Luke 2 is probably one of the most well-known chapters of the Bible, at least among Christians. It’s the story of Jesus’ birth in Bethlehem. This passage today is only a small part of it, where a group of shepherds got to hear the first news of it. Can you imagine being in their shoes (er…sandals)? Remember, this was before special effects on television. This was before television. They’d never seen anything like it.

And, just being honest here, even with all our vast knowledge about the world and everything in it (yes, I’m being sarcastic), if a sky full of angels appeared to you and started singing at the top of their lungs, I’m pretty positive you’d wet yourself. I would.

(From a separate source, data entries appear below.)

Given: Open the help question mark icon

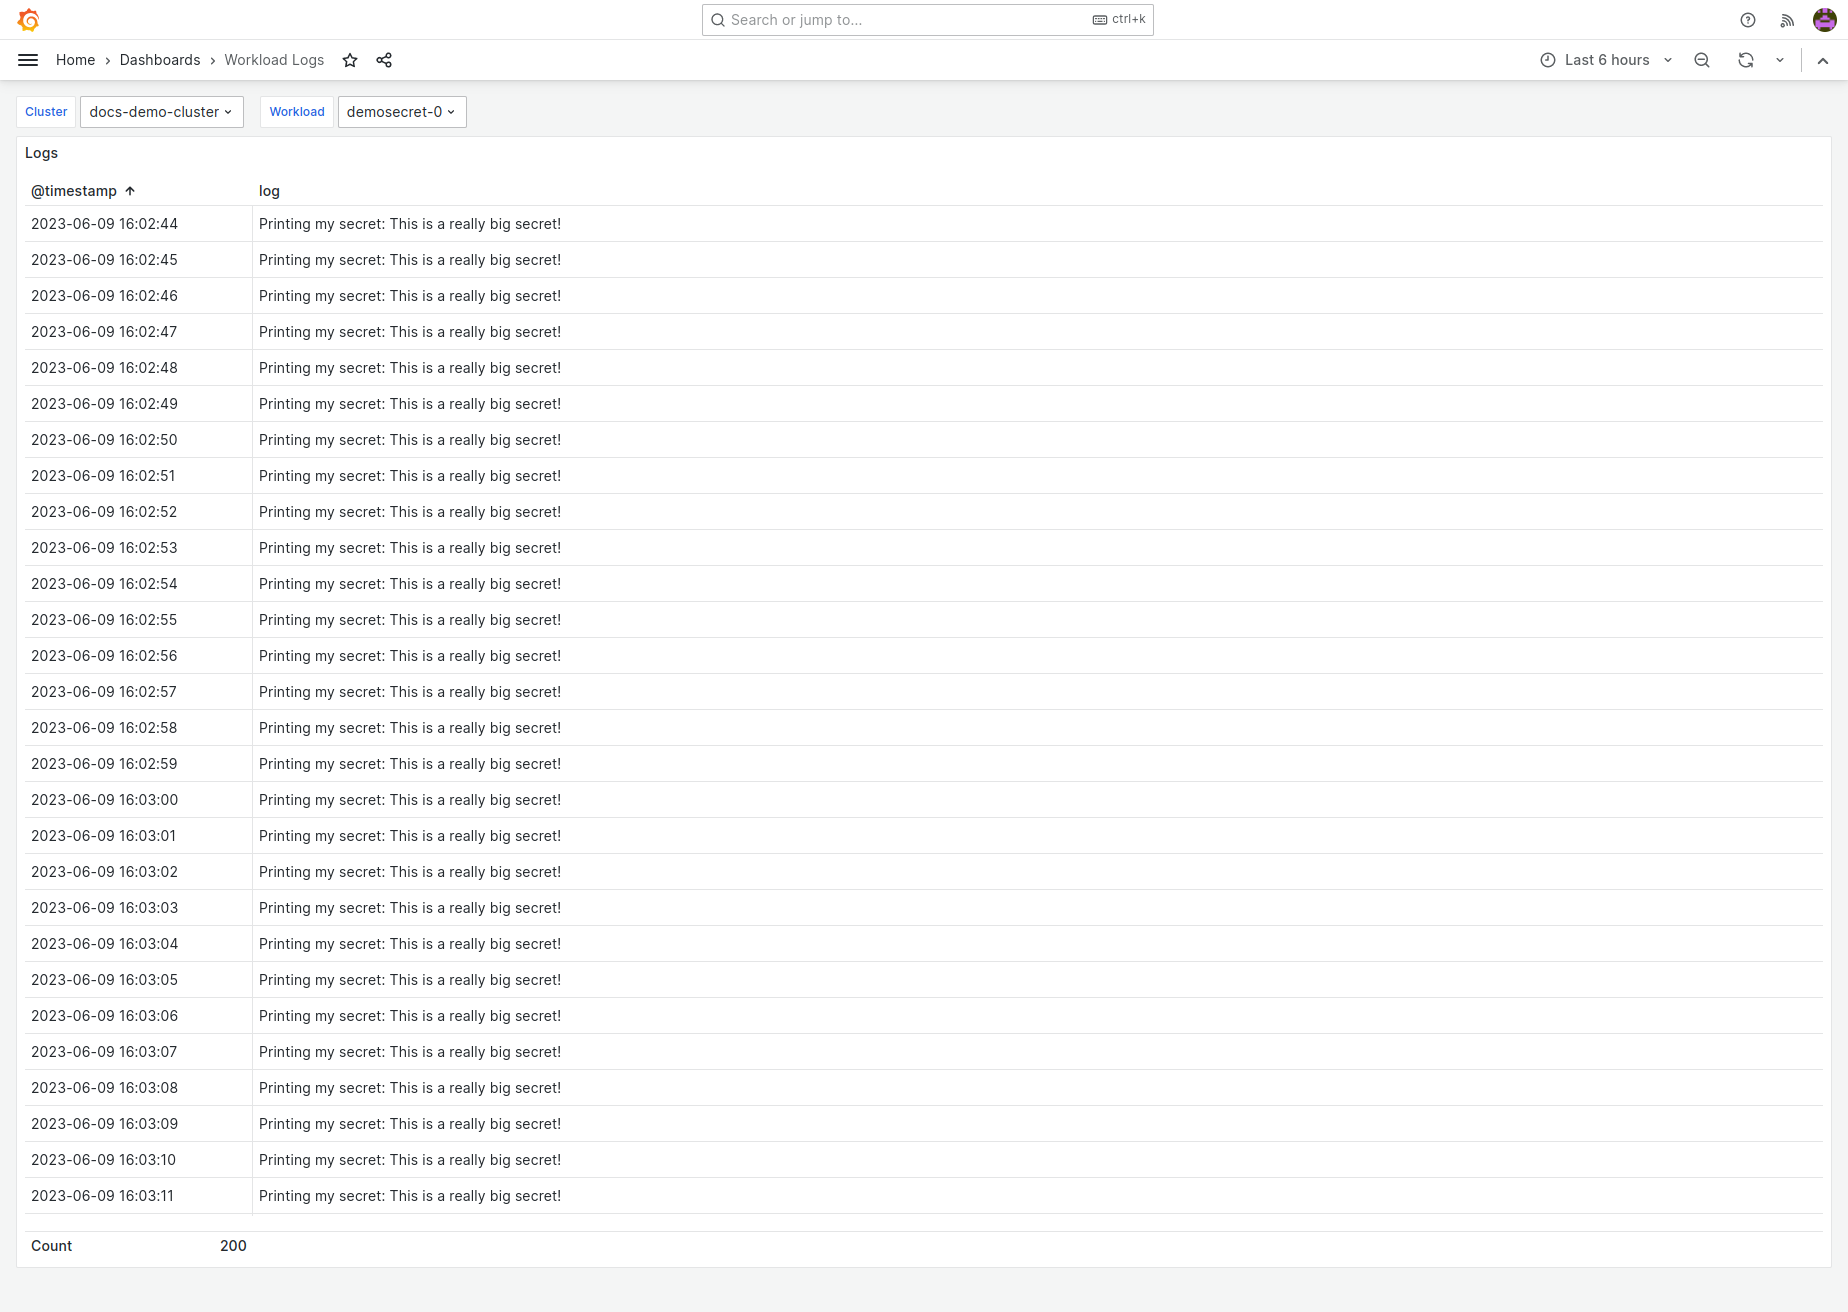Looking at the screenshot, I should pos(1748,19).
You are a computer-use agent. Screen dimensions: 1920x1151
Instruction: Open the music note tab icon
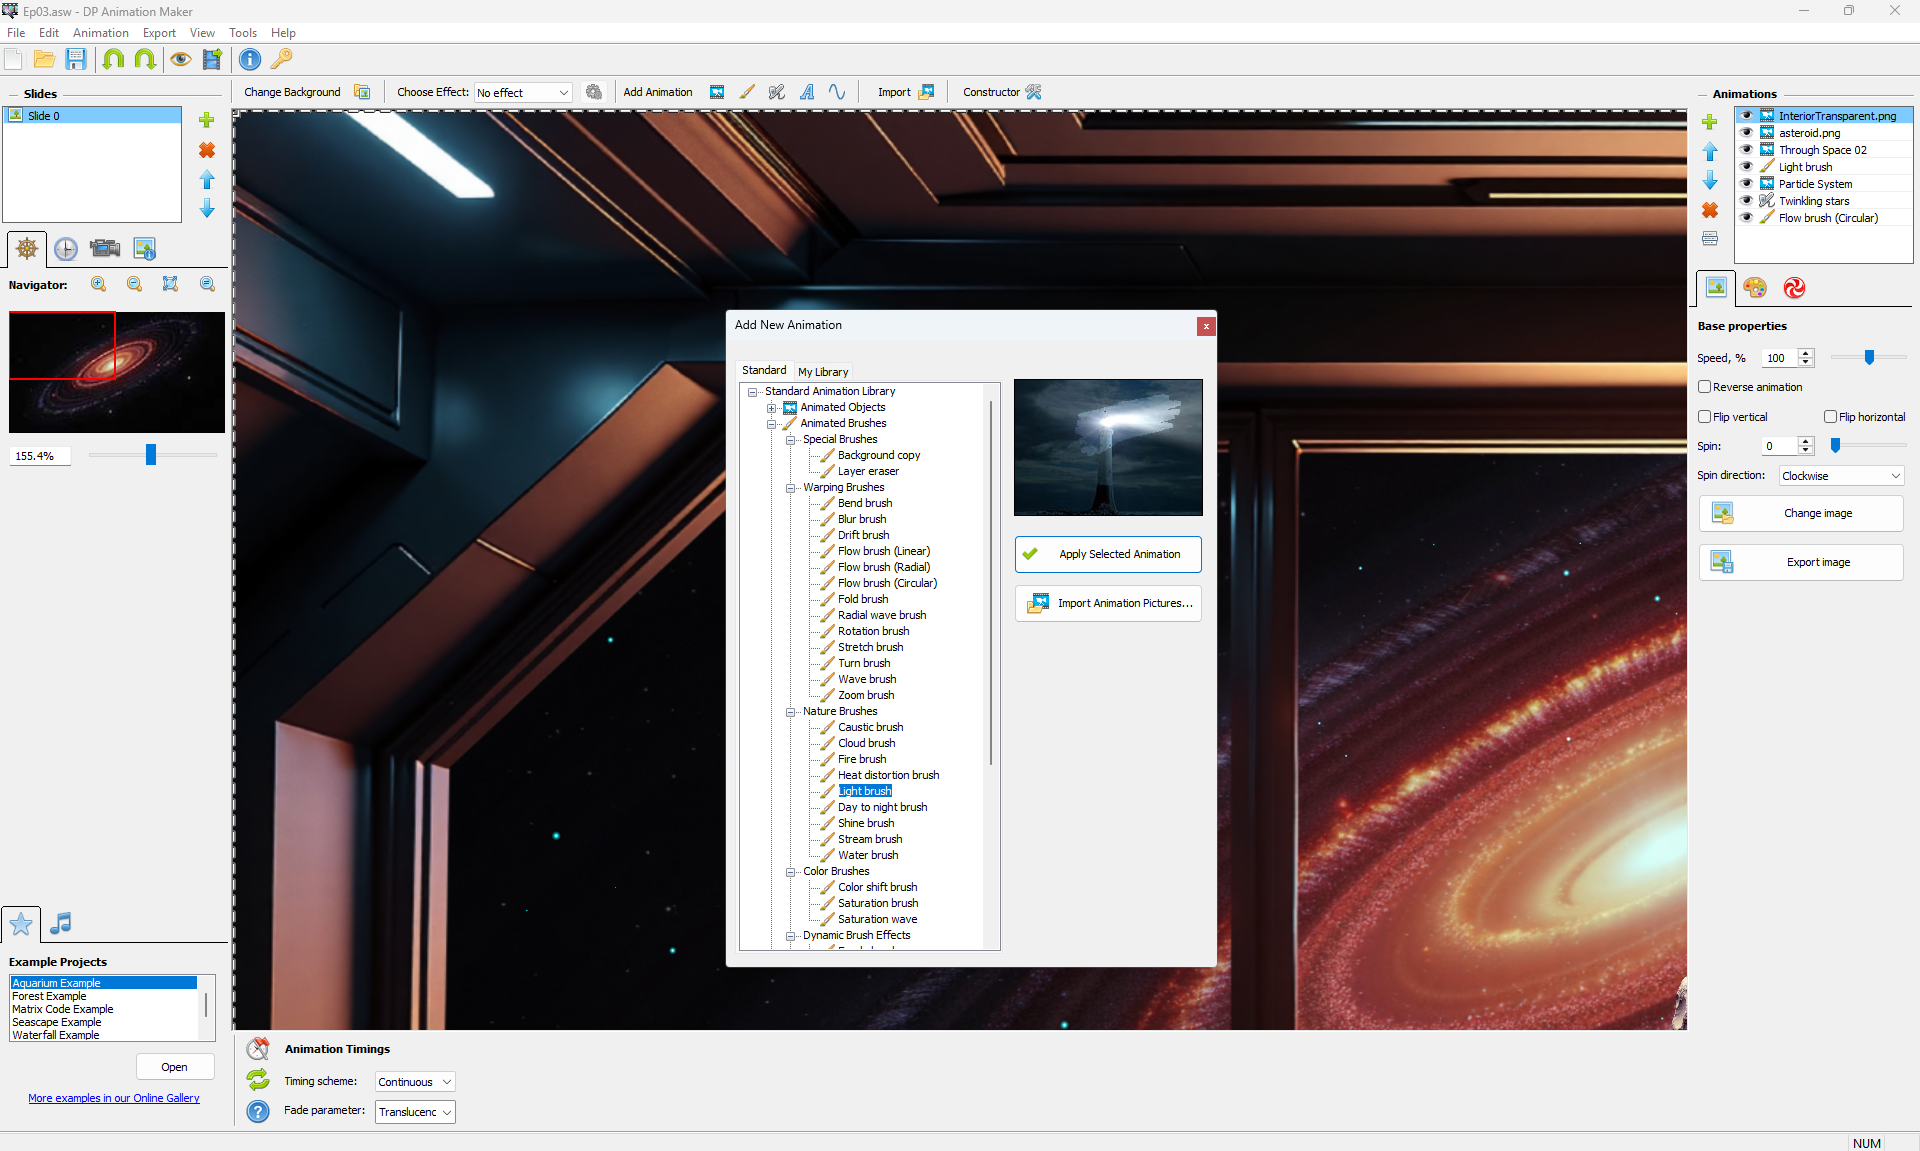tap(61, 923)
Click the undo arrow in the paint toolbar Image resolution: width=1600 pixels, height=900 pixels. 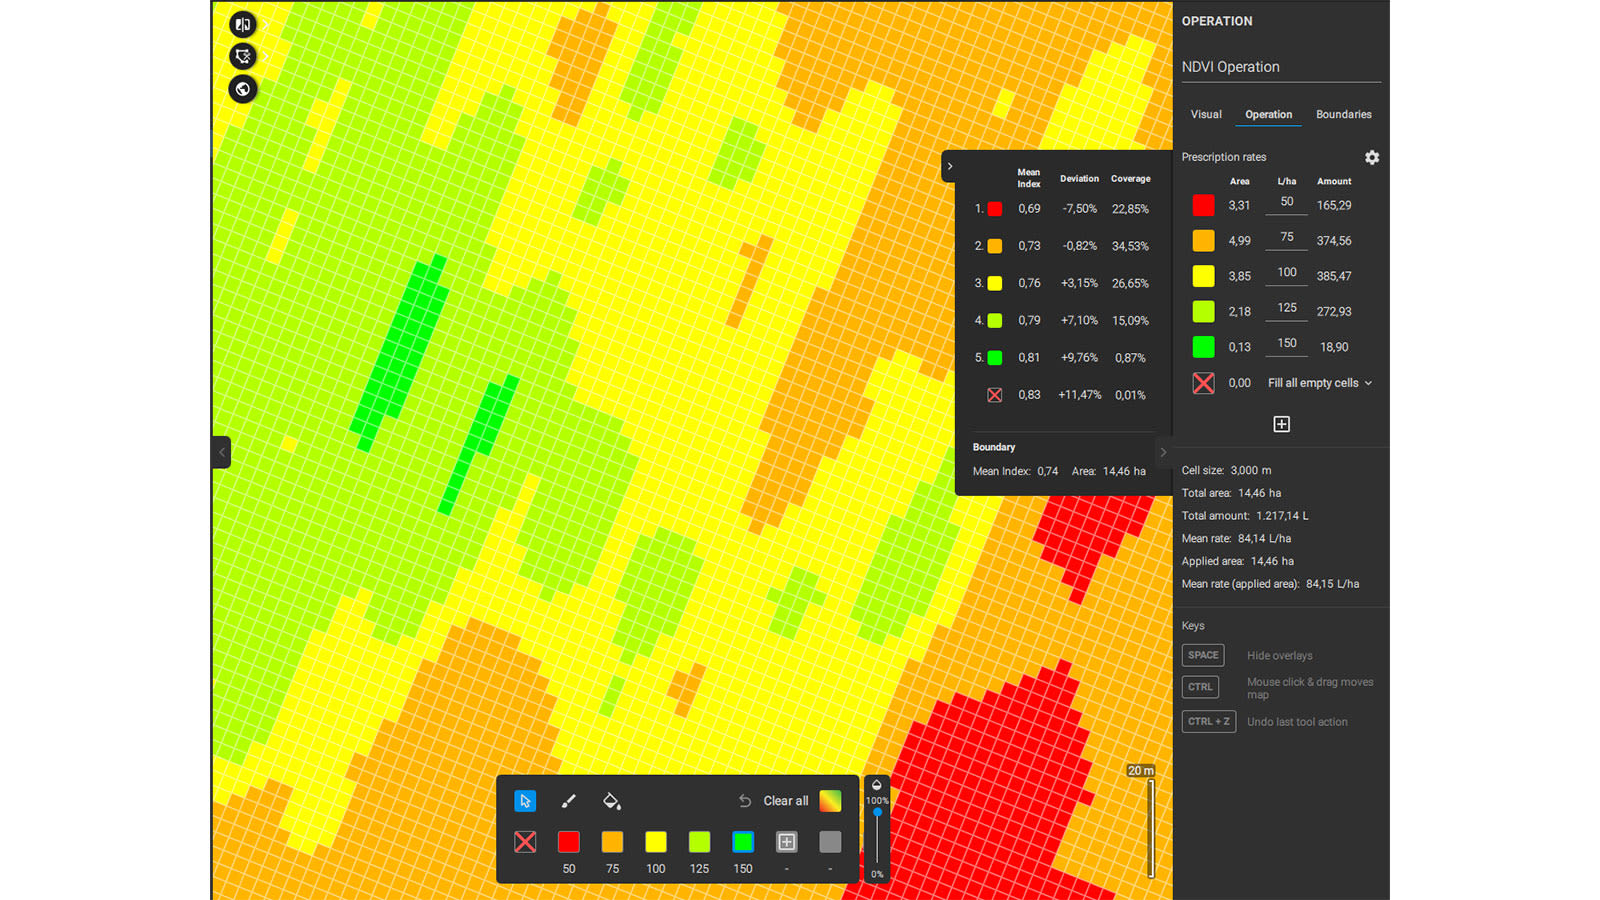pyautogui.click(x=744, y=800)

Music is an integral part of the Christmas story, so I think it’s altogether fitting that our entire godless culture still stops and sings “Silent Night.” No matter how far away we’ve fallen, we still get misty eyed at “O Holy Night” or “Away in a Manger.” Some parts of the United States are trying to ban religious Christmas songs, but I’m not sure how successful they’ll be.

Every time I hear “O Come, O Come, Emmanuel,” I cry. Why? It’s the theme of my heart. The song is about crying out to God, asking for the Savior to come and save us, to bring light to our dark world, to bring life to the lifeless. And it’s what our world needs. It’s what I need, not just today or during the Christmas season but every moment of my life.

So the next time you hear a Christmas carol on the radio or on the street, stop for a moment and just listen. Really listen to the lyrics of “What Child Is This?” or “Angels We Have Heard On High.” Listen and think about them and let them sink into your heart and remind you what Christmas is about. What’s ironic is that so many of those songs were penned so long ago, but they’re still relevant, still wonderful, still a blessing to so many people.

Don’t be silent this Christmas. Sing out, even if you can’t sing. Remember that a joyful noise doesn’t have to be beautiful; a joyful noise is beautiful to God whether it’s off-key or not. Let the songs of the season make a difference in how you experience Christmas.